Der Tanz um den Weihnachtsbaum: Jedes Jahr das gleiche Ritual, wenn es um Geschenke geht. (Foto: Foto: Photocase/oli_ok)

Helmuth Berking: Noch kein einziges. Um ein Geschenk zu suchen, braucht man ein bisschen Zeit, ein bisschen Muße und vor allem Phantasie. Bei mir sieht das dann so aus, dass ich kurz vor Weihnachten zwei bis drei Tage durch die Stadt flaniere, schaue und viel imaginiere.

sueddeutsche.de: Was imaginieren Sie denn?
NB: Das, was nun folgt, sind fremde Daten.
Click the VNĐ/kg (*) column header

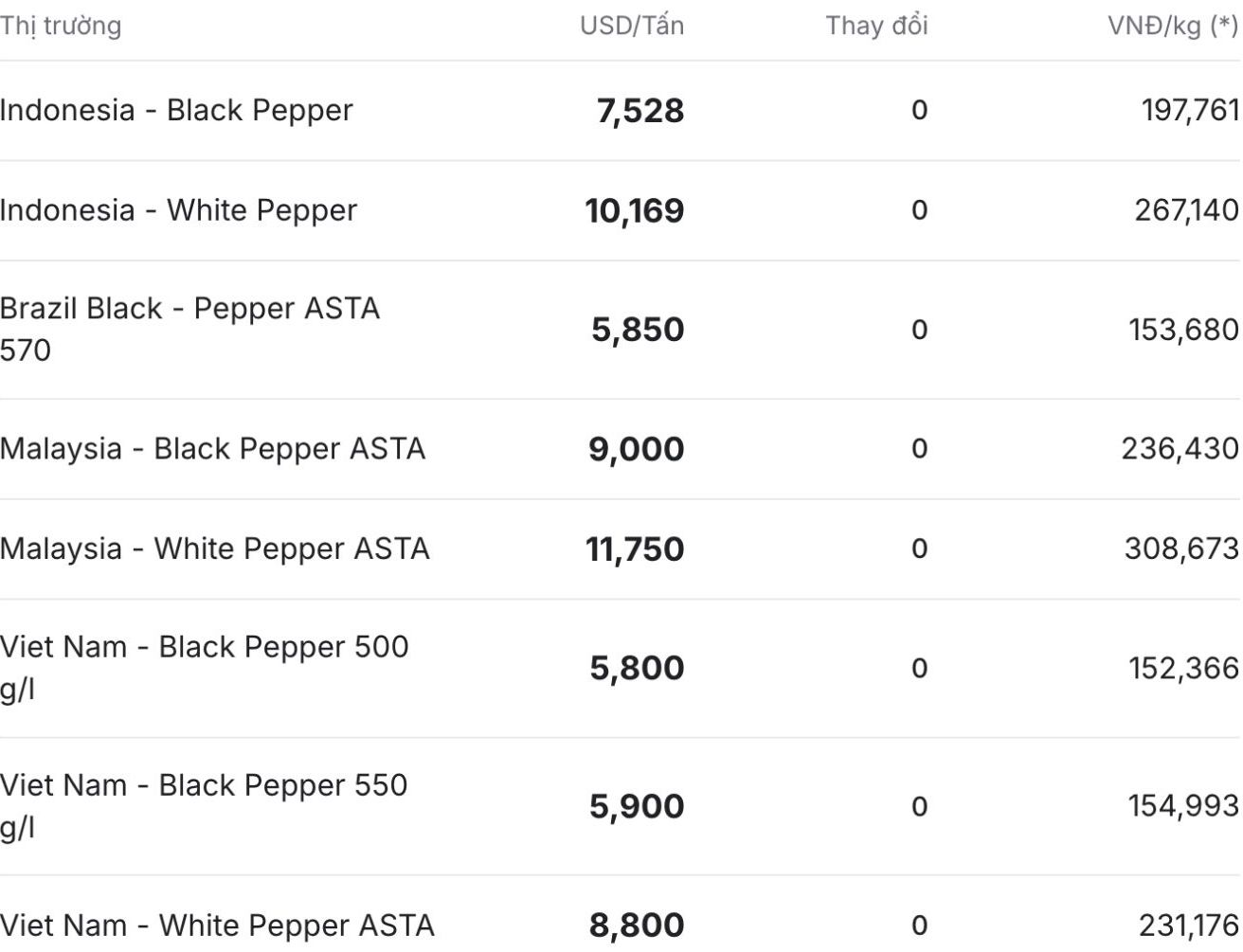click(x=1174, y=26)
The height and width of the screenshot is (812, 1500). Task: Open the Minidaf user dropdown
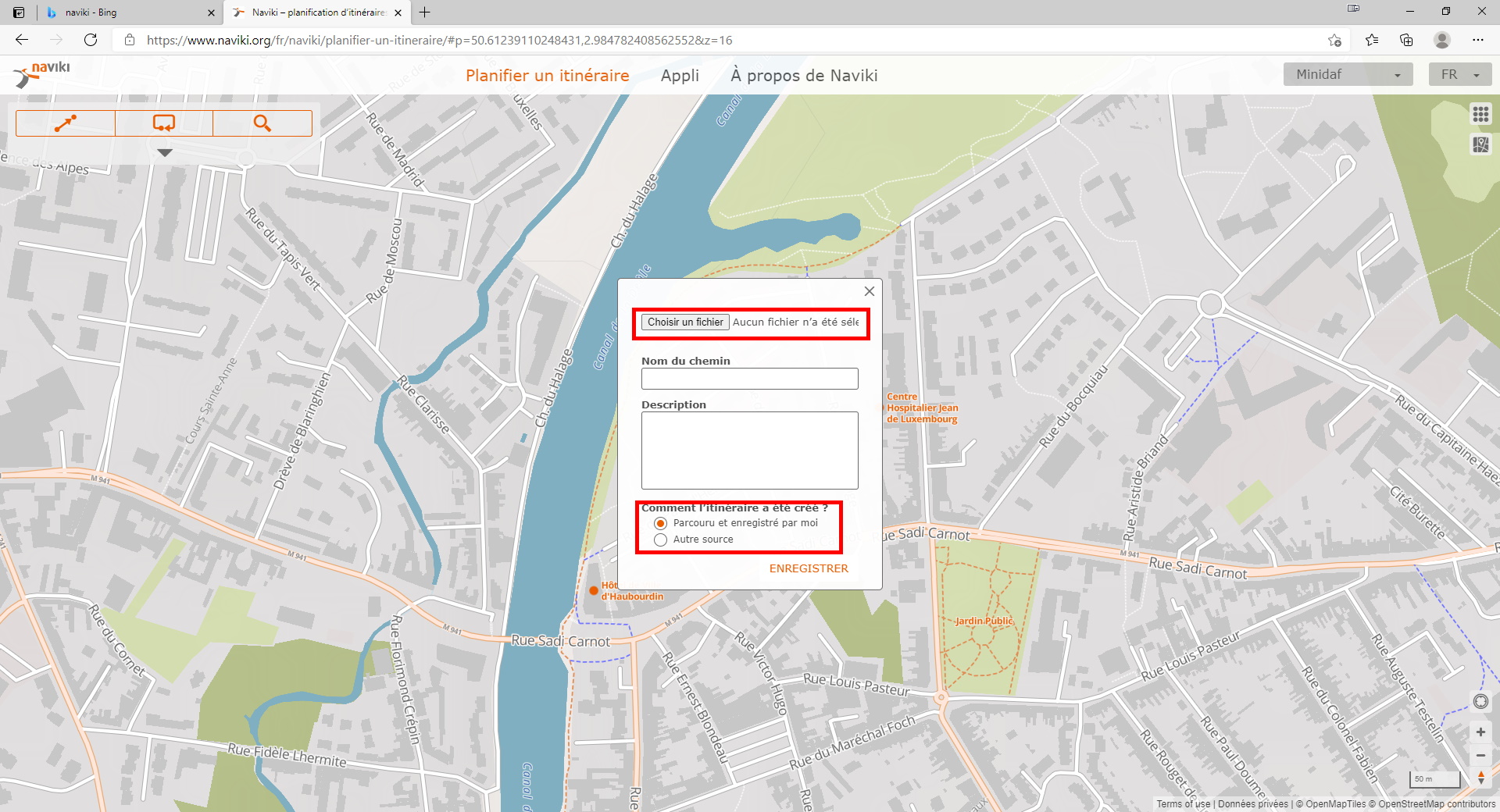[1348, 75]
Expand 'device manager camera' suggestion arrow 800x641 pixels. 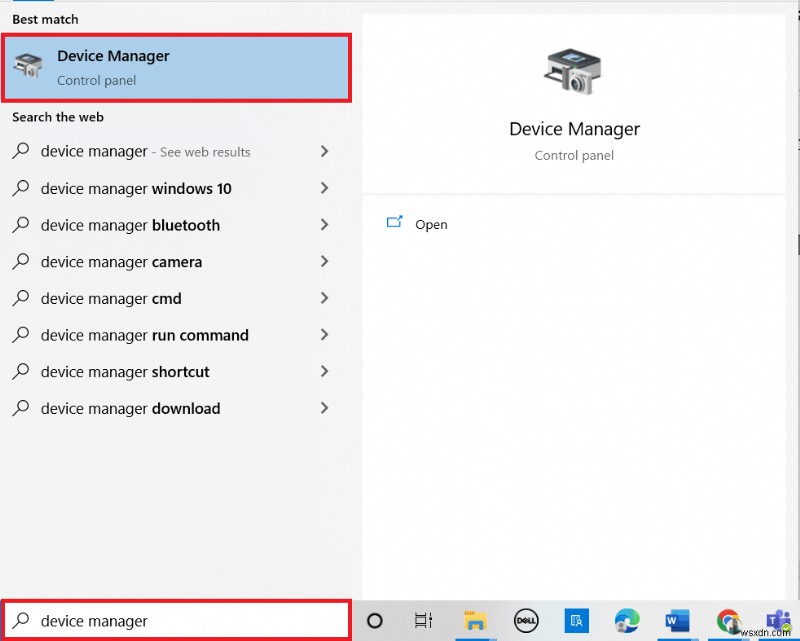click(324, 261)
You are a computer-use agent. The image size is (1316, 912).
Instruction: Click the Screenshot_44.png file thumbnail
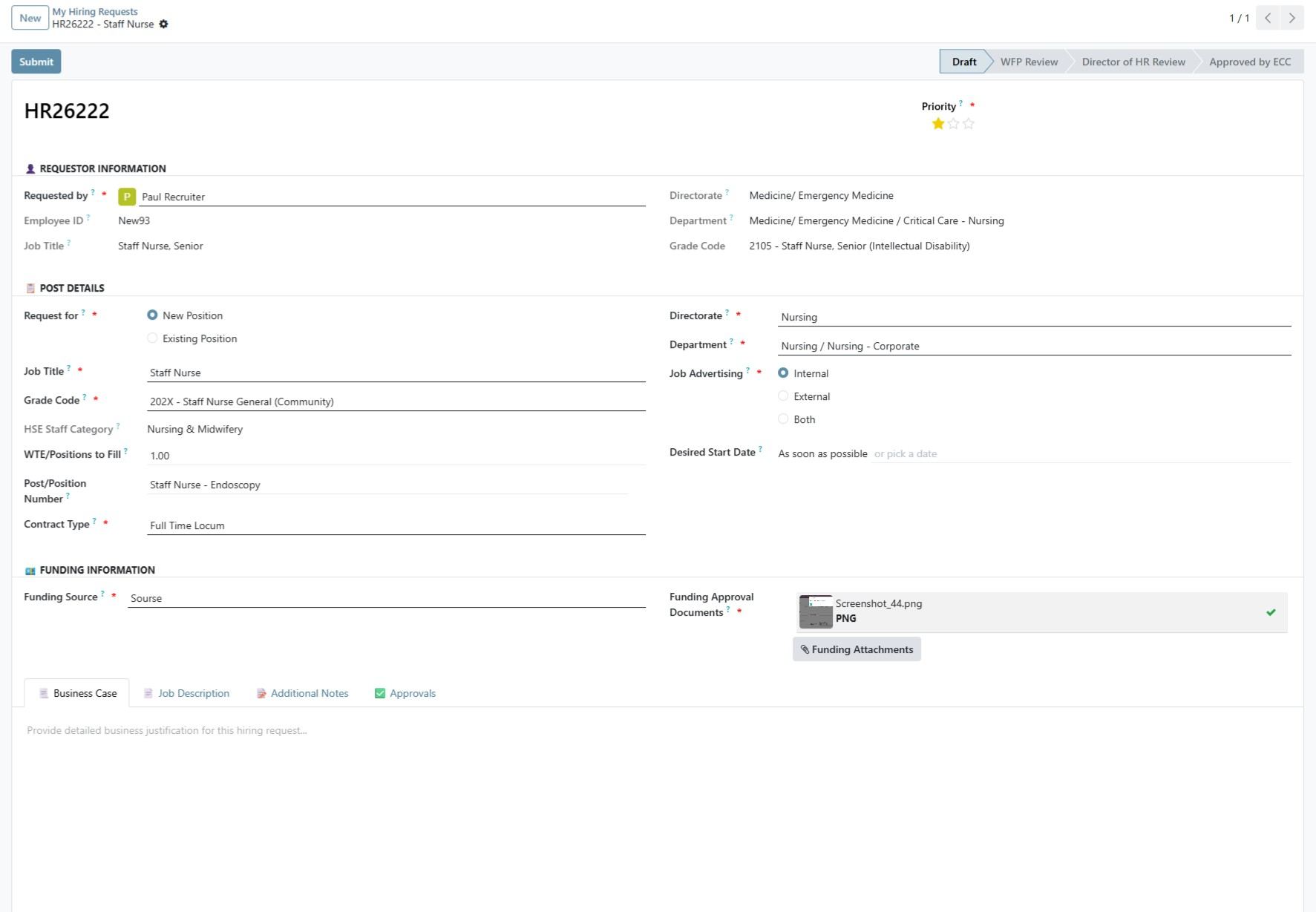click(815, 611)
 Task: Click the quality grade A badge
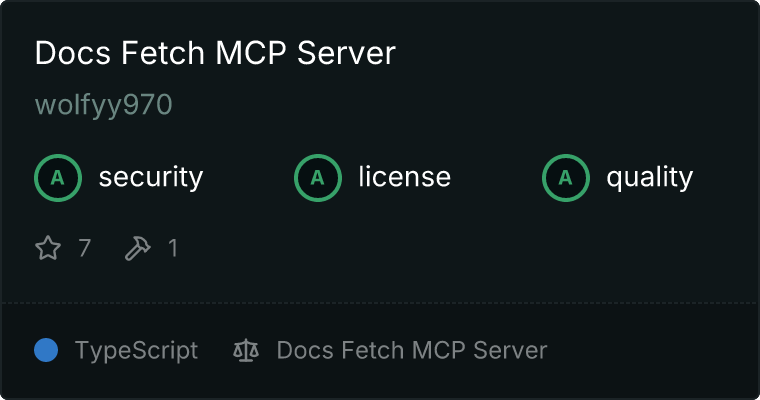[566, 178]
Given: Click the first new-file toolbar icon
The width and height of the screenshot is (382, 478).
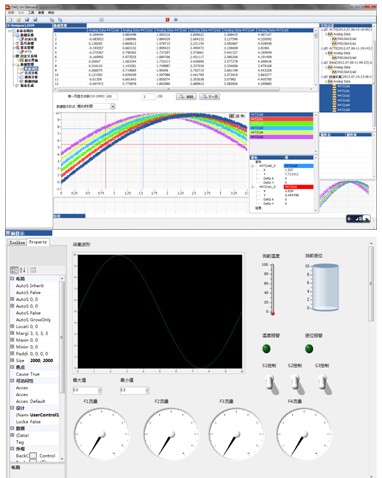Looking at the screenshot, I should (x=10, y=20).
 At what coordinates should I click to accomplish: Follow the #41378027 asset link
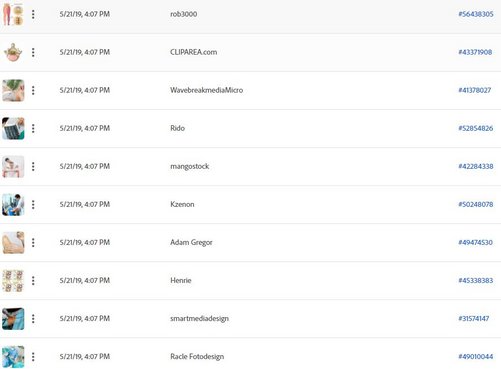[x=475, y=90]
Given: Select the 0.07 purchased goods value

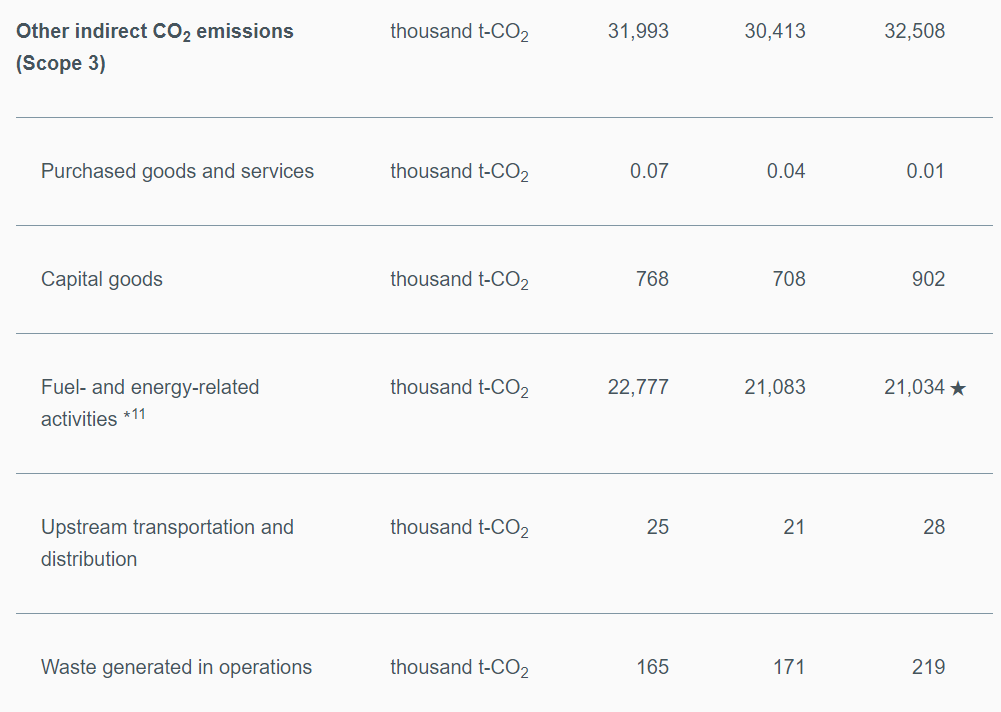Looking at the screenshot, I should [649, 171].
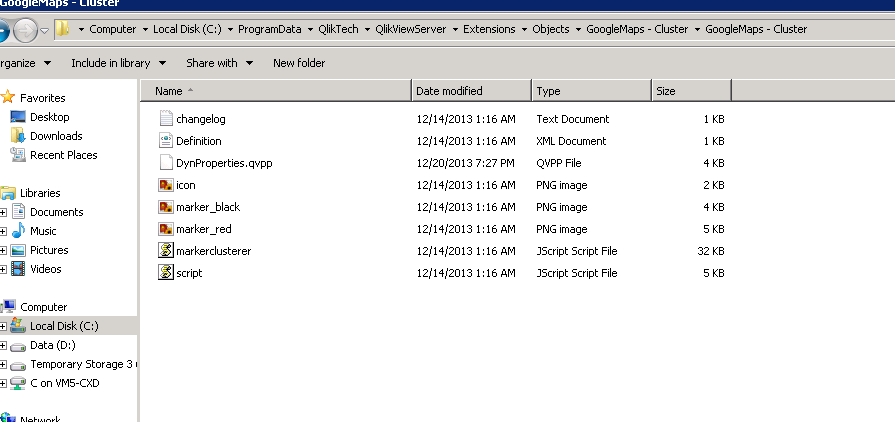The width and height of the screenshot is (895, 422).
Task: Click the Definition XML document icon
Action: [x=166, y=141]
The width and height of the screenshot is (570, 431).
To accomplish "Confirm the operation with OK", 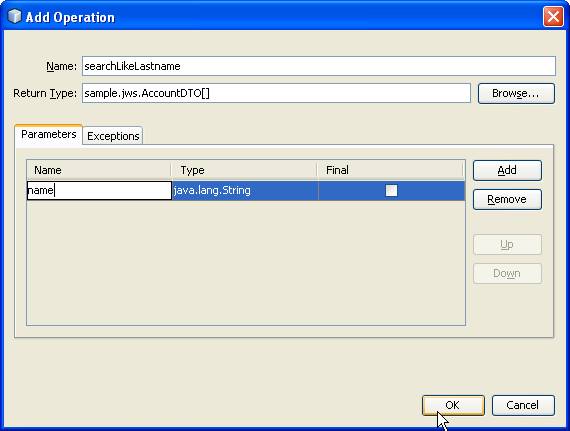I will (453, 405).
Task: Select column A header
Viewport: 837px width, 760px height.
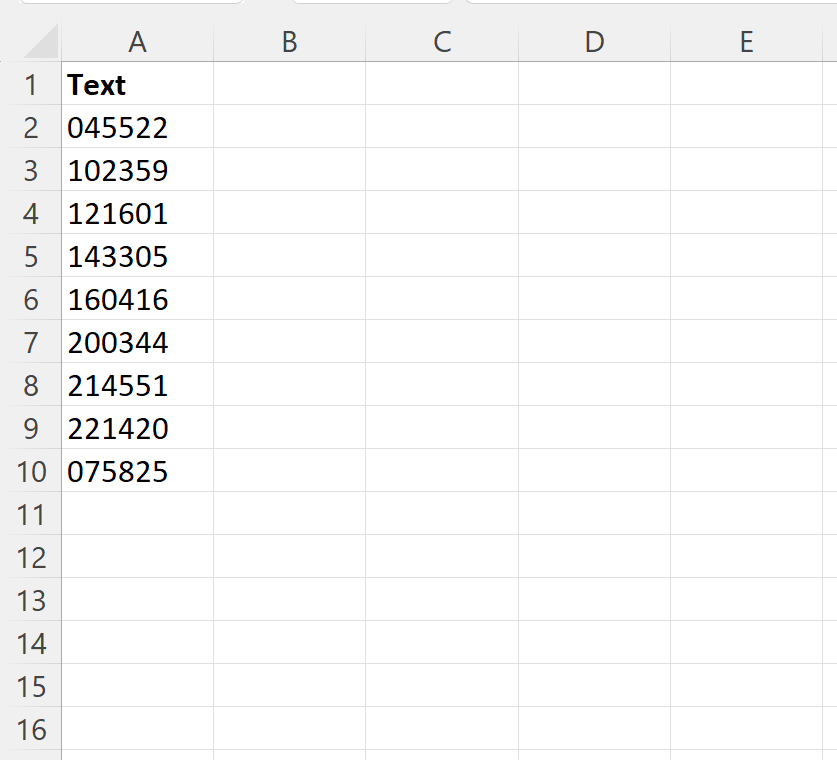Action: pyautogui.click(x=137, y=42)
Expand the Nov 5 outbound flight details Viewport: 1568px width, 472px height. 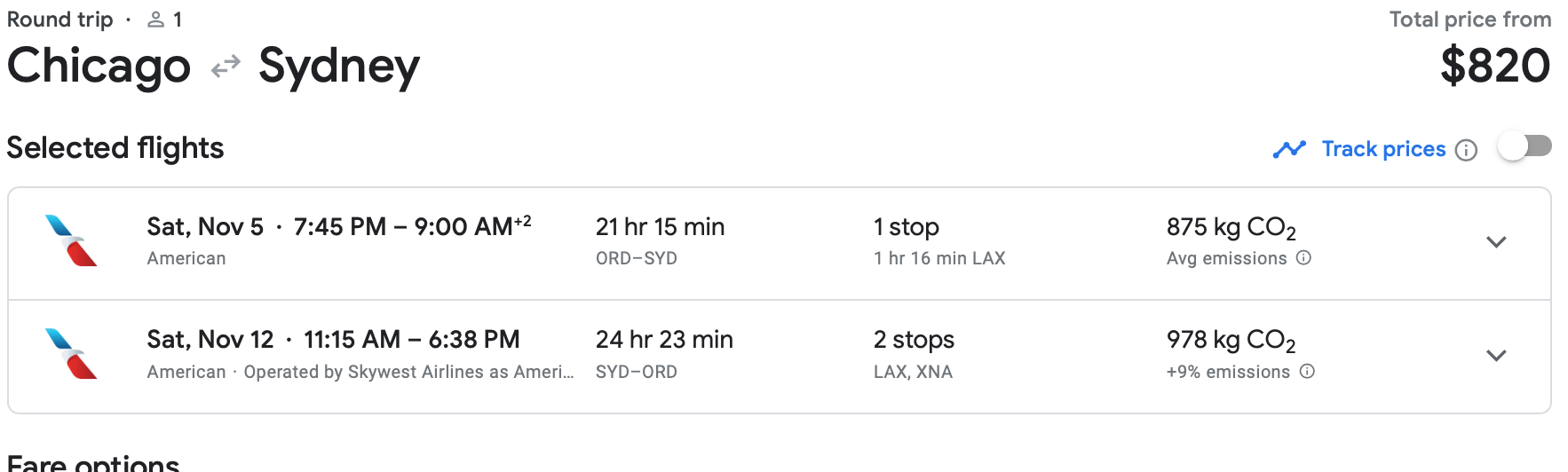[x=1496, y=242]
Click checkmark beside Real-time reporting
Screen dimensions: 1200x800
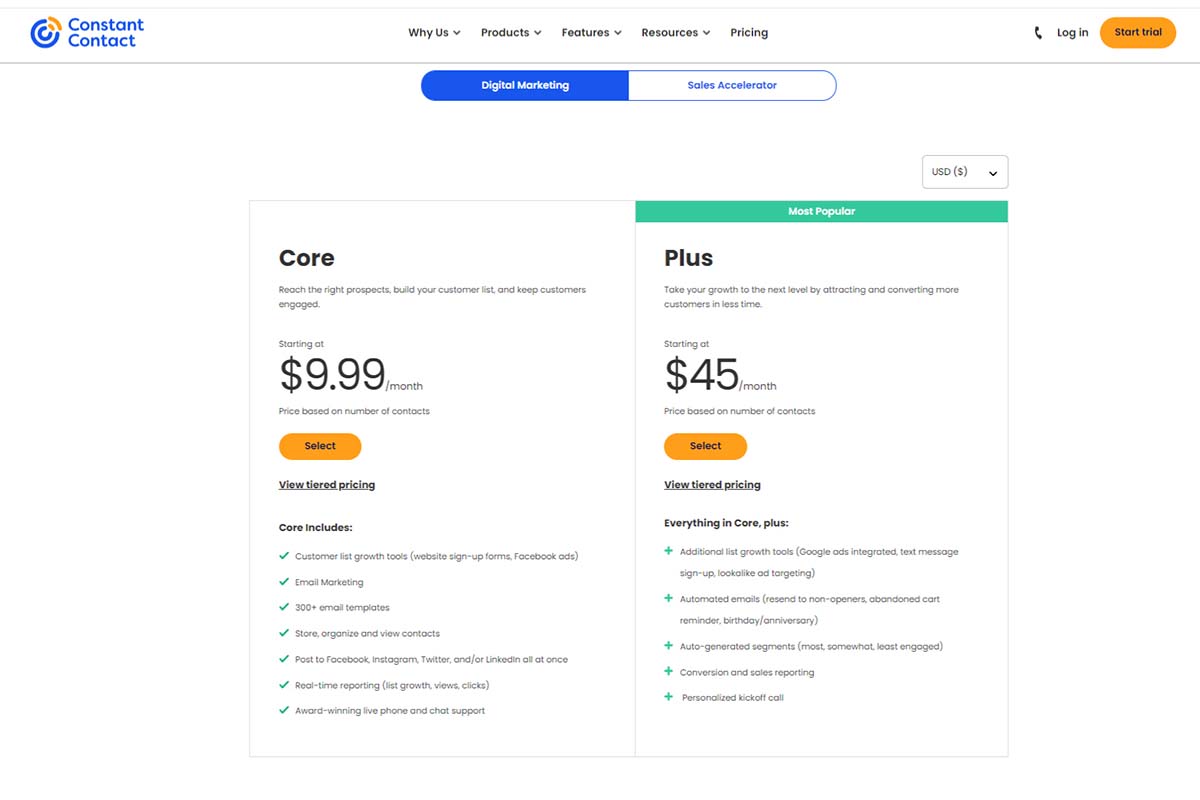tap(285, 685)

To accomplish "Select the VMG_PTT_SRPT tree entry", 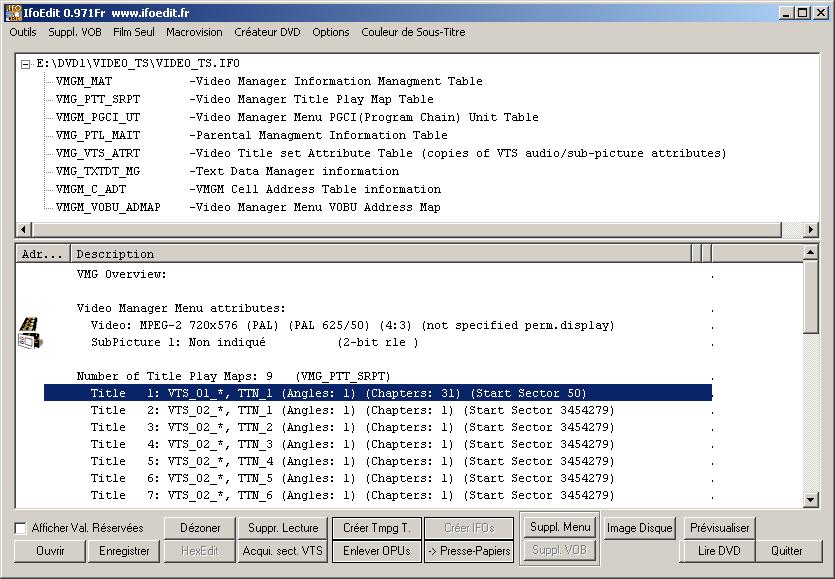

Berking: Es kommt darauf an, für wen das Geschenk ist. Sucht man etwas für den geliebten Menschen, sollte es schon etwas Besonderes sein. Geschenke sind Gefühle zum Anfassen. Da kann man nicht mit Konventionellem kommen, wie einer Flasche Wein oder einem Blumenstrauß.

sueddeutsche.de: Und woher weiß man, über was der Geliebte sich freut?

Berking: Ehrlich gesagt: Wenn man nicht mehr die Phantasie dafür aufbringen kann, was den anderen beglückt, dann kann man die Beziehung gleich beenden. Spätestens dann, wenn er ihr jedes Jahr Socken und sie ihm jedes Jahr eine Krawatte schenkt, ist es Zeit, über die Partnerschaft nachzudenken.

sueddeutsche.de: Überhöhen Sie die Bedeutung eines Weihnachtsgeschenks da nicht zu sehr?

Berking: Sicher nicht. Geschenke sind Beziehungszeichen. In dem Gegenstand drückt sich aus, wie man zueinander steht. Es gibt keine schlechten Geschenke, es gibt nur schlechte Partnerschaften.

sueddeutsche.de: Sollte man also möglichst teure Geschenke kaufen, um Wertschätzung auszudrücken?

Berking: Nein, es kommt überhaupt nicht auf den Preis an. Auch etwas, das kein oder wenig Geld kostet, kann sehr wertvoll werden, wenn es von einem lieben Menschen überreicht wird - etwa ein Foto. Mit einem Präsent tauschen wir ja nicht nur materielle Waren aus, sondern wir schenken dem anderen freiwillig Aufmerksamkeit, Liebe und Sympathie. Man kann mit einem Geschenk aber genausogut Verachtung ausdrücken.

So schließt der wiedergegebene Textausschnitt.